本成果は、世界をリードする成果であるとともに、今後 J-PARC の性能が増強された暁のミューオン利用にさらなる発展が期待できる成果である。
以上のことから西村・鳥居・神田・田中・下村5氏の本業績は西川賞にふさわしい研究であると判断された。
小柴受賞者: 中村 光廣(名古屋大学未来材料システム研究所 教授)
中野 敏行(名古屋大学大学院理学研究科 講師)
研究題目: 「原子核乾板の技術革新と素粒子・宇宙線実験等への応用」
選考理由:
原子核乾板はミクロンオーダーの高い位置分解能を持ち、昔はよく使われていたが、顕微鏡を用いて人が飛跡を探すため解析に時間がかかるため、検出面積を大きくできないという問題があった。
中村光廣、中野敏行両氏は、原子核乾板をステージで動かし、顕微鏡を通した乾板の像をデジタル化し、それをコンピュータで解析して、飛跡検出を自動化するシステムを作り上げた。
撮像素子やコンピュータや IT 技術の発展とともに、この自動飛跡検出技術も発展させ、原子核乾板をスキャンする速度は 1980 年ごろから6桁も向上している。
さらに、フィルムメーカーが乳剤を作らなくなったのを機に技術移転を行い、自前で各研究の 目的に合わせた乳剤を開発し、乾板を作る技術も確立した。
これらの技術開発の結果、米国 Fermilab でタウニュートリノを世界で初めて検出した。また大量の原子核乾板を用いて、ヨーロッパ CERN から飛ばしたミューオンニュートリノが振動してタウニュートリノに変わる反応を初めて観測した。
さらに中村氏が教授となってからは、原子核乾板の応用範囲を大きく広げた。例えば T2K実験でニュートリノの原子核反応を調べたり、気球で原子核乾板を上空に上げて高い角度分解能で天体からのガンマ線の方向を調べたり、宇宙線を用いて溶鉱炉やピラミッドや火山や原子炉を透視したり、粒子線がん治療への応用も行っている。
さらに乳剤の改良によって、暗黒物質の探索を行い、超冷中性子を用いた重力の研究なども計画している。
中村氏は特に乳剤の開発と原子核乾板の応用、中野氏は飛跡の読み取りシステムの開発を主導してきており、両者の貢献は顕著である。また、彼らの開発した高速読み取りシステムは独創的で世界で随一であり、タウニュートリノへの振動実験など、国際的にも高い評価を得ている。
以上のことから中村、中野両氏の本業績は、小柴賞にふさわしい研究であると判断された。
諏訪賞受賞者: 上坂 充(内閣府原子力委員会 委員長)
研究題目: 「先進小型電子ライナックの開発と利用推進」
選考理由:
候補者である上坂氏は、長年にわたって S バンド・X バンド電子ライナックおよびレーザー加速システムの研究開発を行うとともに、利用施設を高度化して加速器利用研究を推進してきた。

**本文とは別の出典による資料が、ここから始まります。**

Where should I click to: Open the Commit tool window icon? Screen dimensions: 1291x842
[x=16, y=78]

まず、東大原子力工学専攻の S バンド電子ライナックにおいて、1990 年代に世界に先駆けて数百フェムト秒の極短パルスを発生させることに成功した。さらにこの電子パルスとレーザー光を高精度かつ高安定度で同期させ、ピコ秒時間分解ラジオリシスに供することができるよう、加速器施設を高度化した。その後も施設の高度化のための開発を継続的に行い、共同利用研究所として加速器利用研究に貢献し続けている。

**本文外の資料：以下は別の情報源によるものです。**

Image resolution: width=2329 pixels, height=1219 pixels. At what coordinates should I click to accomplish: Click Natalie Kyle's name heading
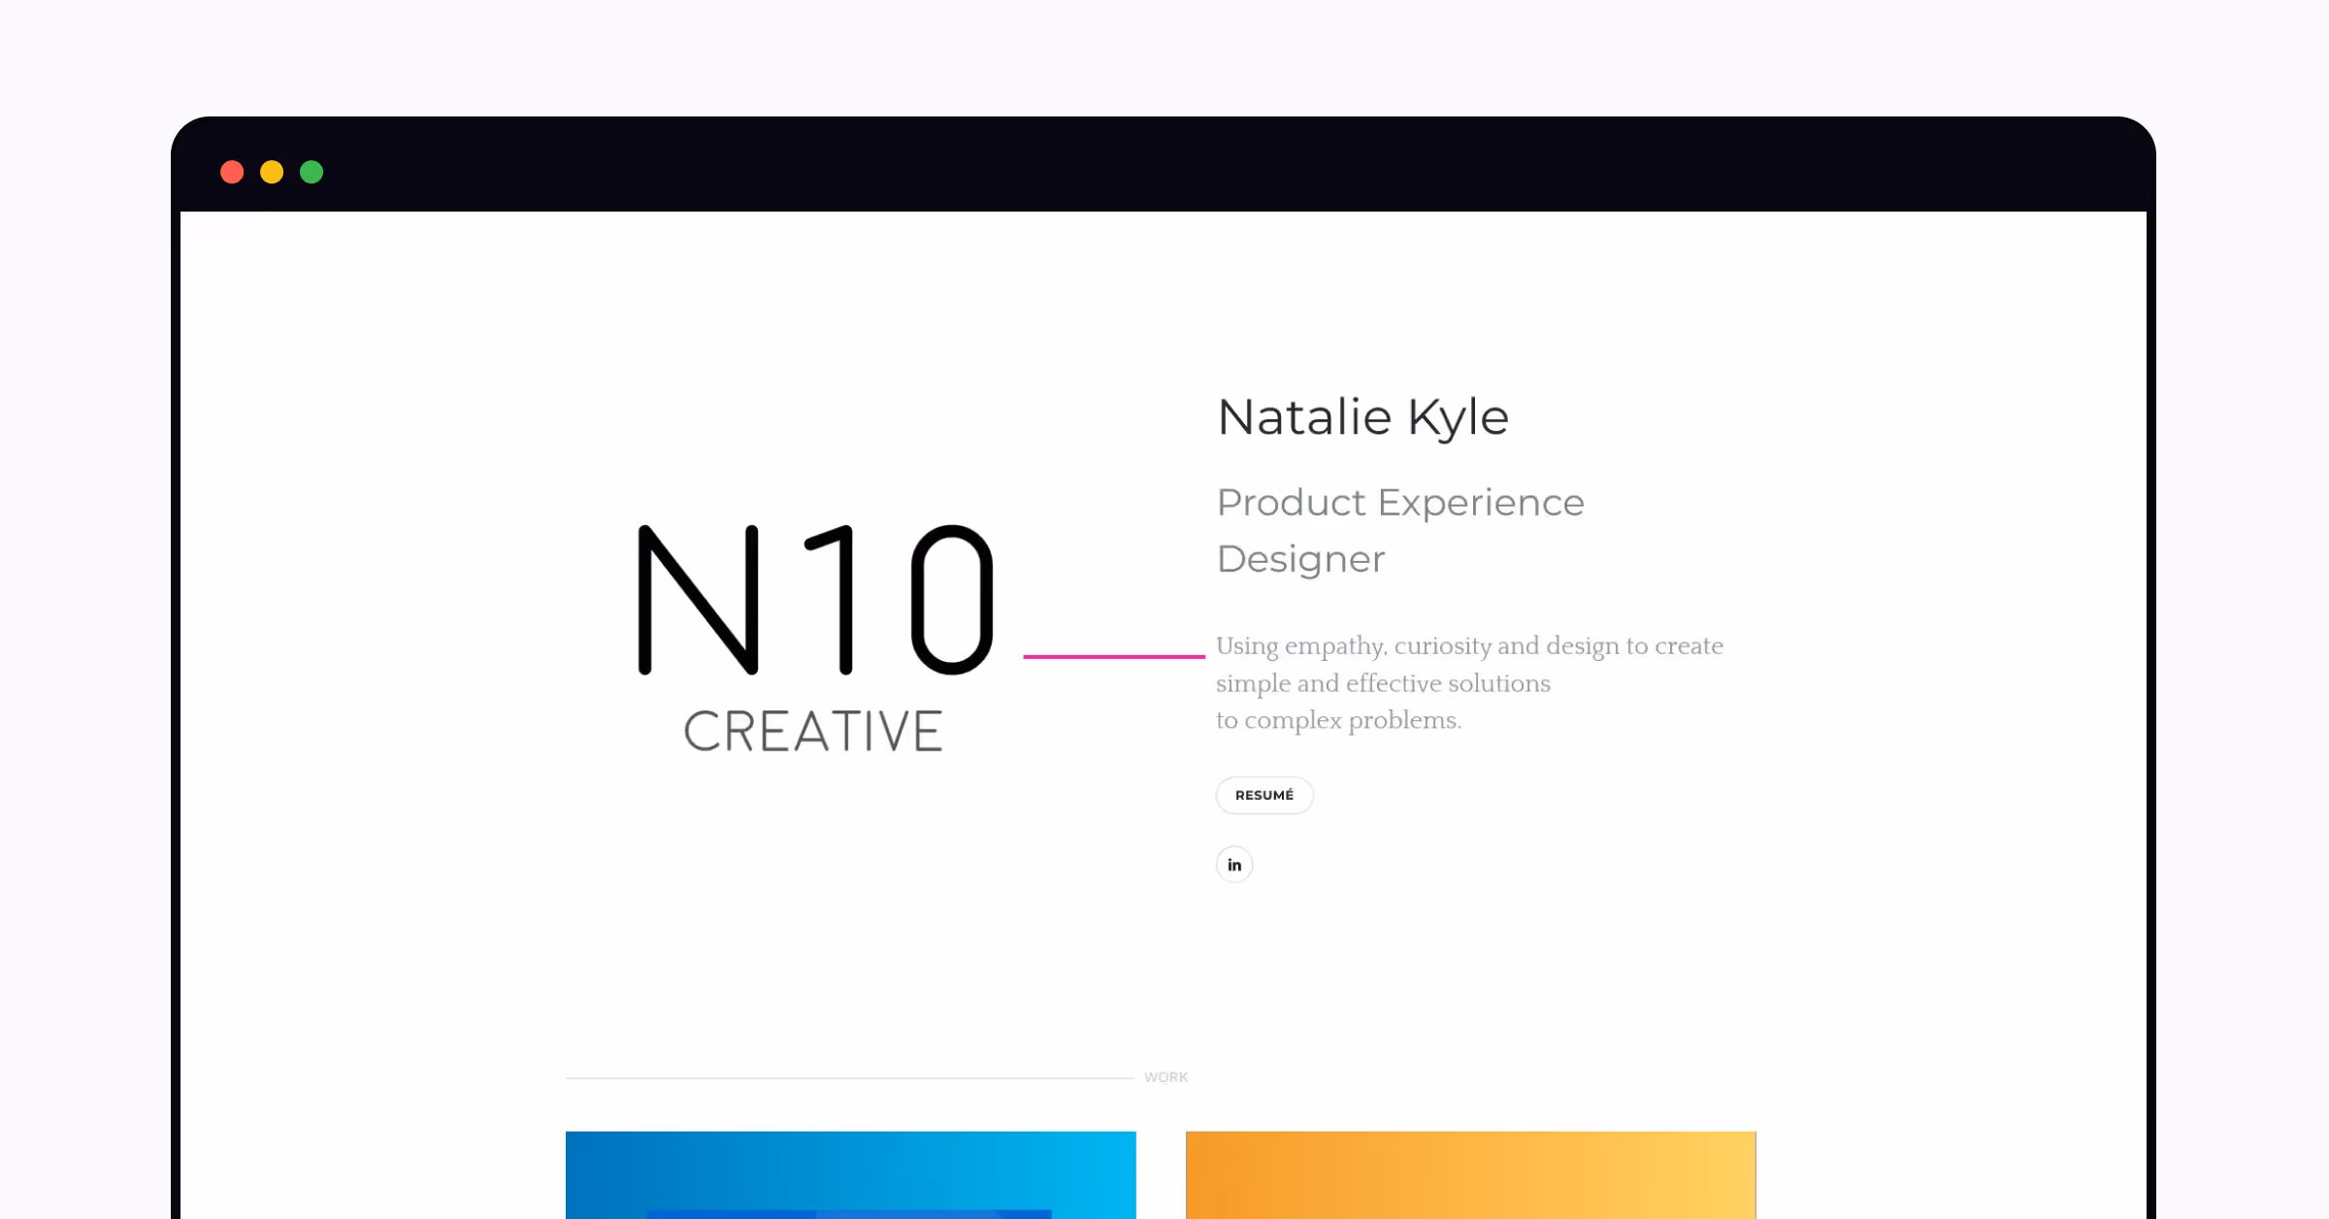1363,416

次に、X バンド電子ライナックにおいては、社会的課題への応用を目指して、可搬型の加速器を開発してきた。企業との共同研究によって開発された最新のシステムでは、加速管にπ/2モードを採用してビーム負荷の下での安定動作を実現し、構造用コンクリートや道路橋の劣化診断に用いられようとしている。
さらに、レーザー加速においては、2000 年代初頭から放射線化学への応用を目指して装置開発を行い、放電キャピラリプラズマチャネルとソレノイド磁場を用いて準単色電子ビームを発生させることに成功した。また、最近ではレーザー誘電体加速装置の設計開発も行っている。
上坂氏はこれらの研究開発で 170 本の研究論文を発表しているほか、国際会議などで多数の招待講演を務め、多くの賞を受賞するなど、国際的評価も高い。さらに、これらの研究開発を通じて、数多くの人材を育成して学会や産業界に輩出してきた。
以上のように、上坂氏は長年にわたって加速器科学の発展に貢献し、顕著な業績を上げており、諏訪賞にふさわしい研究であると判断された。
諏訪賞受賞者: Geant4日本グループ
代表 佐々木 節 (高エネルギー加速器研究機構計算科学センター 教授)
浅井 慎 (Thomas Jefferson研究所 シニア研究員)
藏重 久弥 (神戸大学大学院理学研究科 教授)
村上 晃一 (高エネルギー加速器研究機構計算科学センター 准教授)
研究題目: 「物質と放射線との反応シミュレーションプログラム:Geant4 の国際的な開発運用」
選考理由:
Geant4 は放射線と物質との相互作用のシミュレーターとして、現在、世界で最も広く利用されている。加速器を用いた実験はもとより、人体への放射線の影響評価などを含む幅広い分野で、今やなくてはならないツールとして知られている。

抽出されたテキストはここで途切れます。